What is being asked »
Starting at the line containing "program [246, 962]" and ending at the line containing "Published (733, 1149)", reproduce those records with "Return" switched to "Provide" and everything else left unchanged.

Source data »
★ ★ ★ ★

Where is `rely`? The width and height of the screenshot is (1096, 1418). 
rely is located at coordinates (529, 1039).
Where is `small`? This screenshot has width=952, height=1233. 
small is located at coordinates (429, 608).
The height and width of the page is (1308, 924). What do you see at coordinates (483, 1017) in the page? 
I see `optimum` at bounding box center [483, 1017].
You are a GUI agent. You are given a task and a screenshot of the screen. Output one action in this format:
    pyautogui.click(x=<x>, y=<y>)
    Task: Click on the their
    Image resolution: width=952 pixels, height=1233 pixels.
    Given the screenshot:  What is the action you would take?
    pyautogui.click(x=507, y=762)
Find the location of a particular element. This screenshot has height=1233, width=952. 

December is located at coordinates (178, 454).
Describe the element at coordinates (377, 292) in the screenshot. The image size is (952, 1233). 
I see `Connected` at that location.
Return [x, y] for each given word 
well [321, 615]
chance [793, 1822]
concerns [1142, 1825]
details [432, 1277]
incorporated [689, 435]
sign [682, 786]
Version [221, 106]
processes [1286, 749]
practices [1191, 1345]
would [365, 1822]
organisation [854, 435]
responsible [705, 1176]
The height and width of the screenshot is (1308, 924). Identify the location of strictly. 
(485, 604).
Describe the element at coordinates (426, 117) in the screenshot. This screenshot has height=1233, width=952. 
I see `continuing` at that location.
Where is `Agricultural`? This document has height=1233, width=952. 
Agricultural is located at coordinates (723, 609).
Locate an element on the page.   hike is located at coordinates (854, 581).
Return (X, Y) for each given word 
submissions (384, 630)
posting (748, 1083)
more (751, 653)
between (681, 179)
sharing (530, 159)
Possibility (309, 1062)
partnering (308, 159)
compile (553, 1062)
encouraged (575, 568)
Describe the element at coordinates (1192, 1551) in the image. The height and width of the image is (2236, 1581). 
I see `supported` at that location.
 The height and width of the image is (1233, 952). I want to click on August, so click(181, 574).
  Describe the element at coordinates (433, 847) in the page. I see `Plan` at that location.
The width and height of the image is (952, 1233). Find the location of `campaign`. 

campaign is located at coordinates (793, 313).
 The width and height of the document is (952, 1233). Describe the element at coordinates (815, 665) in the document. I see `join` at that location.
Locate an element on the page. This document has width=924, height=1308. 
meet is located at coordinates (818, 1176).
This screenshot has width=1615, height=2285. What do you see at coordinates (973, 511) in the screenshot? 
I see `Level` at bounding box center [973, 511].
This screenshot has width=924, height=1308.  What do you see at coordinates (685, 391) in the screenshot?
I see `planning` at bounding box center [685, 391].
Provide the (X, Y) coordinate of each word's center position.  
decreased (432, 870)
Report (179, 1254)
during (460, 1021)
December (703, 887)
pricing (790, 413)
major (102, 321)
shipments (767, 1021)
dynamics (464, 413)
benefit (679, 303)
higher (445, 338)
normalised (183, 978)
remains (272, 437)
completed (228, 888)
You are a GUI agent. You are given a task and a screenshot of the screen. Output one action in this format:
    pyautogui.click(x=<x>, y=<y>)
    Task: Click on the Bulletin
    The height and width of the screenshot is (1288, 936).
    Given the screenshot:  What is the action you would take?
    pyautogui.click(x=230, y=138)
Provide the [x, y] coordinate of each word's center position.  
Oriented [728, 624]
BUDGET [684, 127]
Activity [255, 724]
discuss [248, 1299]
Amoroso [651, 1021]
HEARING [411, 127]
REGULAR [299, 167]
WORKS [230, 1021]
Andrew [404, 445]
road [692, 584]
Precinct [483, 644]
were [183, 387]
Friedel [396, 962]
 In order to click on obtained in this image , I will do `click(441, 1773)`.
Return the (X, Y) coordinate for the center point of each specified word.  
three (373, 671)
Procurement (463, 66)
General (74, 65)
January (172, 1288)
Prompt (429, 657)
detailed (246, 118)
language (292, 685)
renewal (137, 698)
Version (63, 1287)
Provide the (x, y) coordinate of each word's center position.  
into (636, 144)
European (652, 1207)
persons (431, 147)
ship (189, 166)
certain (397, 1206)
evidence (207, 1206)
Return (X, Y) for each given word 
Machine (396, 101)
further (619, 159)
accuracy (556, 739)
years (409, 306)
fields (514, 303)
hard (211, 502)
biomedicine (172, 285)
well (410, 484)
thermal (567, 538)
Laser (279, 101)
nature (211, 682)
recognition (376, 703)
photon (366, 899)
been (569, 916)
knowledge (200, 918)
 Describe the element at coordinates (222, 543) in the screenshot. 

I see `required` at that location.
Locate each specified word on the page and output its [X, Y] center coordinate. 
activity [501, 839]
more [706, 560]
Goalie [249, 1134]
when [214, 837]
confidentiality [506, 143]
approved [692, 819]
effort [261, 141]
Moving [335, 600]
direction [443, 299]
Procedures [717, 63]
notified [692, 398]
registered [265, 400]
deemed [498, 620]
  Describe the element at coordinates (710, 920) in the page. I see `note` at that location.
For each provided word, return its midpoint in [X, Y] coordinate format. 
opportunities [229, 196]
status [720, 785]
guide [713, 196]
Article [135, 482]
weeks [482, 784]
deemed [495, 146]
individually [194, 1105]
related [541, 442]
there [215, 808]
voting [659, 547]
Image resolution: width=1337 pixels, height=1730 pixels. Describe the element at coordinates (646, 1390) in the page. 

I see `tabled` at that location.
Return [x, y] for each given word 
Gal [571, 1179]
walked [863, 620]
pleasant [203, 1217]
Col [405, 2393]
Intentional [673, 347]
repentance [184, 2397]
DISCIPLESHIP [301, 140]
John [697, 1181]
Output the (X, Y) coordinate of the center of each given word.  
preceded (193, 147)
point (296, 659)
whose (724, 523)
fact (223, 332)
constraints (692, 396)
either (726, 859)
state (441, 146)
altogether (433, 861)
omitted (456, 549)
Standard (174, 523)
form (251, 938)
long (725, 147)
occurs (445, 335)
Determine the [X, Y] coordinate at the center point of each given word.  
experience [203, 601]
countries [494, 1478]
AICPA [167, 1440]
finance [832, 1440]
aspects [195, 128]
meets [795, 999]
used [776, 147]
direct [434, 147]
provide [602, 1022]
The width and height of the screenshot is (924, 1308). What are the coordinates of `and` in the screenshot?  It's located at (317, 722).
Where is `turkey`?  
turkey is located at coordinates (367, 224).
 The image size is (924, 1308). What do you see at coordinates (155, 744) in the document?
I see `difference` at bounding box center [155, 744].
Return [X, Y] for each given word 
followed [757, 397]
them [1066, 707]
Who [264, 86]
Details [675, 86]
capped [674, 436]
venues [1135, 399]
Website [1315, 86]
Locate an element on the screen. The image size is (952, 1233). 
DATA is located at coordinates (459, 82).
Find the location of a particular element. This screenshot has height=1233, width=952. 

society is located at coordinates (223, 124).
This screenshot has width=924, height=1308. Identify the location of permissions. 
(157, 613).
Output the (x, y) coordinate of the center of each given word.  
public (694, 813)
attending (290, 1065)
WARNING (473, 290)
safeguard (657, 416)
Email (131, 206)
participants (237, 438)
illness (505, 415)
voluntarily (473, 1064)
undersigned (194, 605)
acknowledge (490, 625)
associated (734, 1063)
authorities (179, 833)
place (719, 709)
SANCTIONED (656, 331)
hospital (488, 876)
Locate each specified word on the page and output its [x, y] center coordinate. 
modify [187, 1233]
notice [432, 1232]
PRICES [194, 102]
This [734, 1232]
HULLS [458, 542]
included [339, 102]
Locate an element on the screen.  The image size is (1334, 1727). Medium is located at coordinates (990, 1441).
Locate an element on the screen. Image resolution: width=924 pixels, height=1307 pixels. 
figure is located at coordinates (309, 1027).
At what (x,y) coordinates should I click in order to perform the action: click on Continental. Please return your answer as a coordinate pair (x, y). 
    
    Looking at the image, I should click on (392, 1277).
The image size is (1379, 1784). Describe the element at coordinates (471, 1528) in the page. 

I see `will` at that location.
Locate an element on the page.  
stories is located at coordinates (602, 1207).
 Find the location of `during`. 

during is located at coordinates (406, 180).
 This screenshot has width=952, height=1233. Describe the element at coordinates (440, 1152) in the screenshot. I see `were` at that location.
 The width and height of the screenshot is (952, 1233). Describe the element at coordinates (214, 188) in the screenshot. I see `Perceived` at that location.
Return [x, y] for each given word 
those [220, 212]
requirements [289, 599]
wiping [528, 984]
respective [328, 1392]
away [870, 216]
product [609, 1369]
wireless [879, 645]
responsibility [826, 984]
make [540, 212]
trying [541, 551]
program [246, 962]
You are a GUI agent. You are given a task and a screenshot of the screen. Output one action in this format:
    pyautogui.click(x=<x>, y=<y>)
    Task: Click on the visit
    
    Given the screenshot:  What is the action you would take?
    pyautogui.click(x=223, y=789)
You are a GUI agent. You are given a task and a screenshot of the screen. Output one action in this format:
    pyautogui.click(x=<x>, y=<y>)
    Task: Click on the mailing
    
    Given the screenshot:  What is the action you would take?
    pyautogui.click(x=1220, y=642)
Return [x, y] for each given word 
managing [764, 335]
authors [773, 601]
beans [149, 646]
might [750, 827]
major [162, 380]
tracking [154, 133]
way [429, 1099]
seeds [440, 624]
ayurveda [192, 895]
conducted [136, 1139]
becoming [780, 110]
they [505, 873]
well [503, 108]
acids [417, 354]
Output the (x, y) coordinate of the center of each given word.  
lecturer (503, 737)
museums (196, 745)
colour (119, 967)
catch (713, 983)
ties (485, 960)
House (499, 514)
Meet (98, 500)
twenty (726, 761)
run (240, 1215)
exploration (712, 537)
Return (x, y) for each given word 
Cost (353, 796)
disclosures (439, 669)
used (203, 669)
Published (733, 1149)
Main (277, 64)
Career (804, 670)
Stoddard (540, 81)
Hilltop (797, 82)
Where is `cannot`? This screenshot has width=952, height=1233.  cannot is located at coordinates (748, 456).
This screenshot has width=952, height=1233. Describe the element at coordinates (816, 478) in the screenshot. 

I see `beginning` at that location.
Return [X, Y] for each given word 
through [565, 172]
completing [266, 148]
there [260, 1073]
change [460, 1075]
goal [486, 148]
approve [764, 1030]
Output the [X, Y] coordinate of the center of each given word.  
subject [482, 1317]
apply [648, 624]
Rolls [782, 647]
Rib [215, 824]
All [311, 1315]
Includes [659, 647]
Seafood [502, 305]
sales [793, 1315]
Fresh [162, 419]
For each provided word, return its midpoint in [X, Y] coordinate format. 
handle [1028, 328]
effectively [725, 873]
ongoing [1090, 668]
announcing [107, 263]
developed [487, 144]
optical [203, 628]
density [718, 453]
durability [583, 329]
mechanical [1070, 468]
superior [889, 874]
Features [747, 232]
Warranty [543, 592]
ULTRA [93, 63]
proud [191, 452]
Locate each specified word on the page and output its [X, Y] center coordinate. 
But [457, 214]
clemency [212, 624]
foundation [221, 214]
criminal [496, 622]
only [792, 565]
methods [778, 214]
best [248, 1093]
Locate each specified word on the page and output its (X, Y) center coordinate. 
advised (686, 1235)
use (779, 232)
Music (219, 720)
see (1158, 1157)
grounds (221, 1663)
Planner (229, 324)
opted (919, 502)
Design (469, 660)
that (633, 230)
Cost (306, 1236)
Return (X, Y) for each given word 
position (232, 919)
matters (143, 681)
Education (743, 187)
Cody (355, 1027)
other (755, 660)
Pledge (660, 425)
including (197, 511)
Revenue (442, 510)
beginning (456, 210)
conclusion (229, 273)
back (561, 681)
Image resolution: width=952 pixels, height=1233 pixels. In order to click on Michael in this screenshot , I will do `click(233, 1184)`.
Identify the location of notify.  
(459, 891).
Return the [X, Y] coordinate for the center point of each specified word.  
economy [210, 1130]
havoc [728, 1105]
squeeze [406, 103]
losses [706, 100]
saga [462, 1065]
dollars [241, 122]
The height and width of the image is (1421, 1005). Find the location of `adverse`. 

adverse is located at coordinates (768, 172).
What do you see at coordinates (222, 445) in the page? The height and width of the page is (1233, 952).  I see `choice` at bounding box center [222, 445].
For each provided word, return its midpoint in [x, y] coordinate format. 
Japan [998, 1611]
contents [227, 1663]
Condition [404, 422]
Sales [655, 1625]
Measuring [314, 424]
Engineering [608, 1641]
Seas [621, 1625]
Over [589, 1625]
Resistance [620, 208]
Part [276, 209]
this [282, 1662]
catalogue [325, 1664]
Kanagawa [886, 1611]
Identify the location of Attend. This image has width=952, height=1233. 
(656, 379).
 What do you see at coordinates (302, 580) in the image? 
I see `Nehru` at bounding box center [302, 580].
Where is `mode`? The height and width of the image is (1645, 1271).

★ ★ ★ ★

Full solution »
program [246, 962]
You are a GUI agent. You are given a task and a screenshot of the screen. Output one action in this format:
    pyautogui.click(x=<x>, y=<y>)
    Task: Click on the visit
    
    Given the screenshot:  What is the action you would take?
    pyautogui.click(x=223, y=789)
You are a GUI agent. You are given a task and a screenshot of the screen. Output one action in this format:
    pyautogui.click(x=<x>, y=<y>)
    Task: Click on the mailing
    
    Given the screenshot:  What is the action you would take?
    pyautogui.click(x=1220, y=642)
Provide [x, y] for each given word 
managing [764, 335]
authors [773, 601]
beans [149, 646]
might [750, 827]
major [162, 380]
tracking [154, 133]
way [429, 1099]
seeds [440, 624]
ayurveda [192, 895]
conducted [136, 1139]
becoming [780, 110]
they [505, 873]
well [503, 108]
acids [417, 354]
Output the (x, y) coordinate of the center of each given word.  
lecturer (503, 737)
museums (196, 745)
colour (119, 967)
catch (713, 983)
ties (485, 960)
House (499, 514)
Meet (98, 500)
twenty (726, 761)
run (240, 1215)
exploration (712, 537)
Provide (x, y) for each given word 
Cost (353, 796)
disclosures (439, 669)
used (203, 669)
Published (733, 1149)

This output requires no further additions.